EXTRACTED TEXT:
########

Amandine Pierre-Louis

Personal information
- Date of birth: 18 February 1995 (age 31)
- Place of birth: Montreal, Quebec, Canada
- Height: 1.70 m (5 ft 7 in)
- Position: Defender

Team information
- Current team: Saint-Étienne
- Number: 12

Youth career
- FC St-Léonard

College career
- Years: Team / Apps / (Gls)
- 2013–2017: West Virginia Mountaineers / 92 / (14)

Senior career*
- Years: Team / Apps / (Gls)
- 2013–2015: Laval Comets
- 2018–2019: Sky Blue / 14 / (0)
- 2020: Metz / 2 / (0)
- 2021: Slavia Prague / 8 / (1)
- 2021–2022: AaB / 12 / (0)
- 2022–2023: Rodez AF / 15 / (1)
- 2023–: Saint-Étienne / 40 / (5)

International career^{‡}
- 2012: Canada U-17 / 8 / (2)
- 2014: Canada U-20 / 2 / (0)
- 2023–: Haiti / 8 / (0)

= Amandine Pierre-Louis =

Haitian footballer (born 1995)

Amandine Pierre-Louis (born 18 February 1995) is a professional footballer who plays as a defender for Northern Super League club Montreal Roses FC. Born in Canada, she plays for the Haiti women's national team.

==College career==
Pierre-Louis appeared in 92 games during her four-year college career at West Virginia University. In 2016 she helped the Mountaineers reach their first College Cup Final. In her senior year in 2017 she was named Big 12 Co-Defensive Player of the Year.

During her college career, she played with the Laval Comets in the USL W-League.

########

APPLY WHAT YOU READ:
[A] The footballer's profile lists the Laval Comets for 2013–2015, years that overlap her time at West Virginia. Using the profile, explain how she could play for both during those years.
[B] Repeat the part of the footballer's profile starting with "- 2013–2017: West" and going on through "U-17 / 8 / (2)".

SUPPLIED ENTRIES:
########

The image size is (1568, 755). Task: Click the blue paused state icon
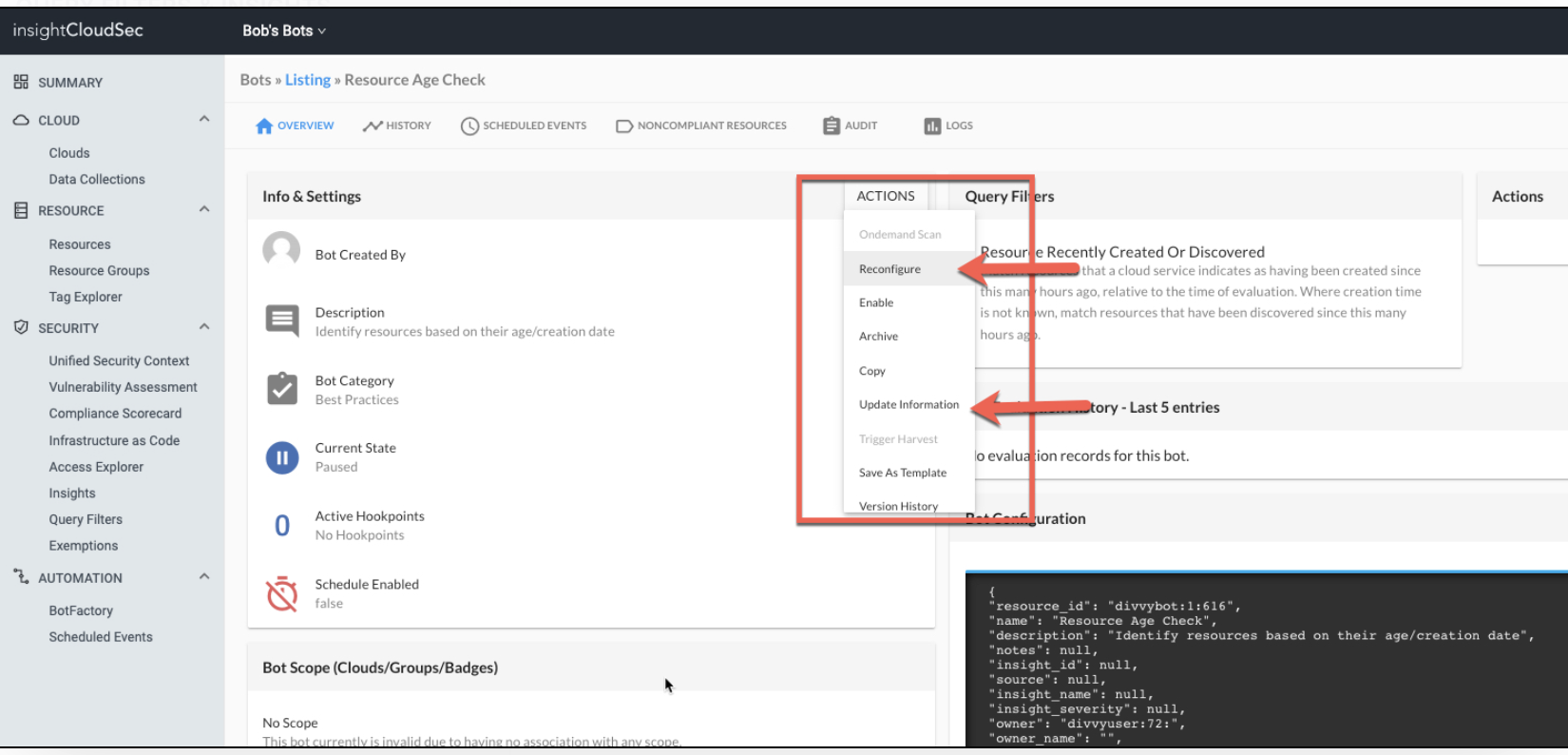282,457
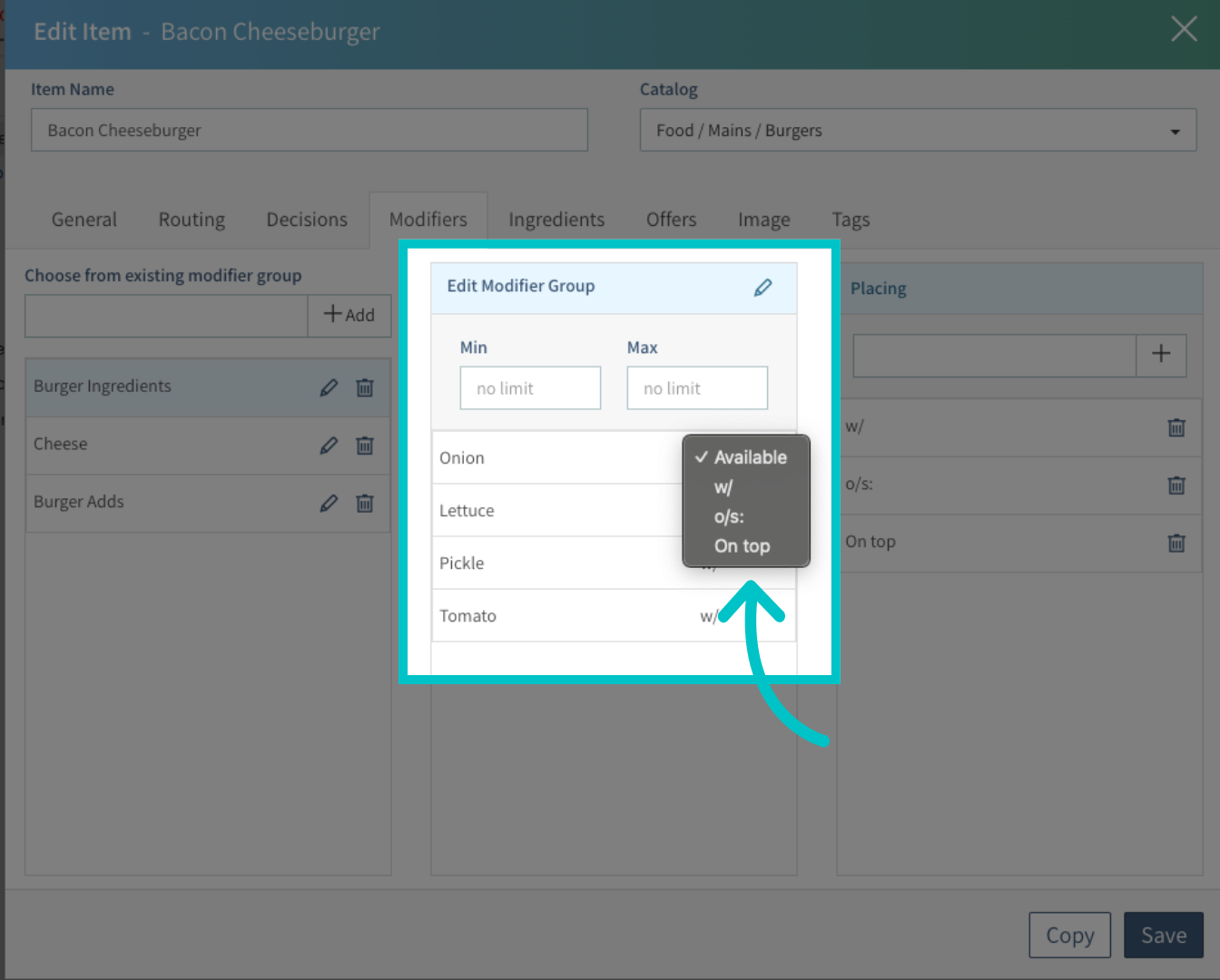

########

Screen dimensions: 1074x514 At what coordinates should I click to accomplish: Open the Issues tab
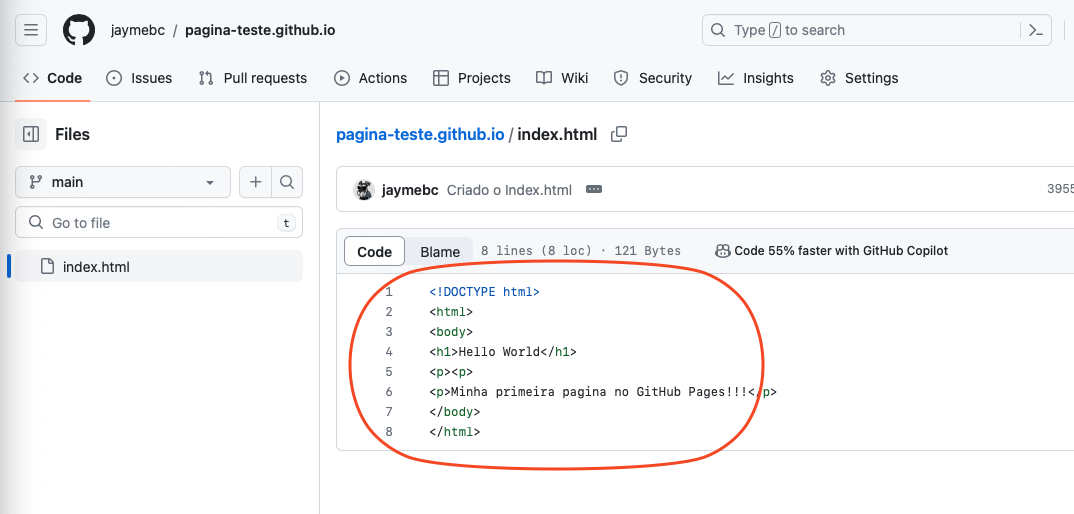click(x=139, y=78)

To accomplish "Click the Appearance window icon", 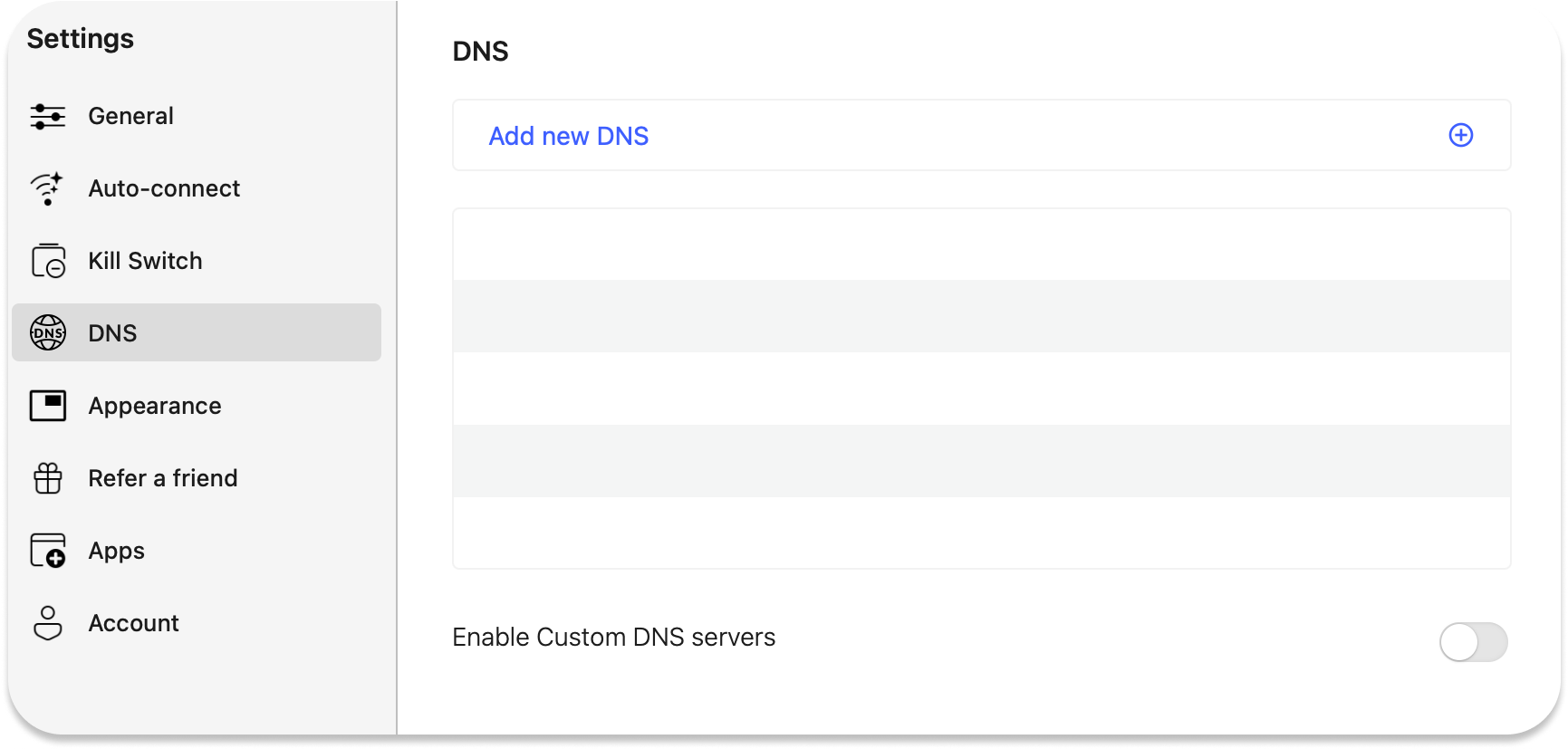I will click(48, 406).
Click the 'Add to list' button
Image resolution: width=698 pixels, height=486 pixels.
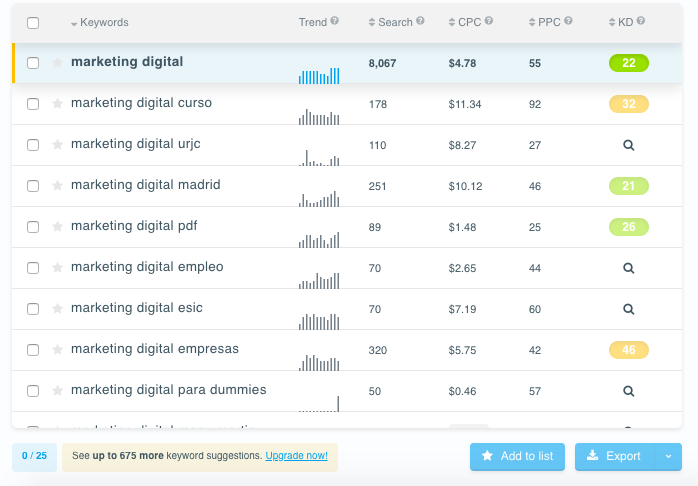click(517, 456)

########

RESULTS:
[A] The profile states that she played with the Laval Comets in the USL W-League during her college career. That college career, at West Virginia University, ran from 2013 to 2017.

[B]
- 2013–2017: West Virginia Mountaineers / 92 / (14)

Senior career*
- Years: Team / Apps / (Gls)
- 2013–2015: Laval Comets
- 2018–2019: Sky Blue / 14 / (0)
- 2020: Metz / 2 / (0)
- 2021: Slavia Prague / 8 / (1)
- 2021–2022: AaB / 12 / (0)
- 2022–2023: Rodez AF / 15 / (1)
- 2023–: Saint-Étienne / 40 / (5)

International career^{‡}
- 2012: Canada U-17 / 8 / (2)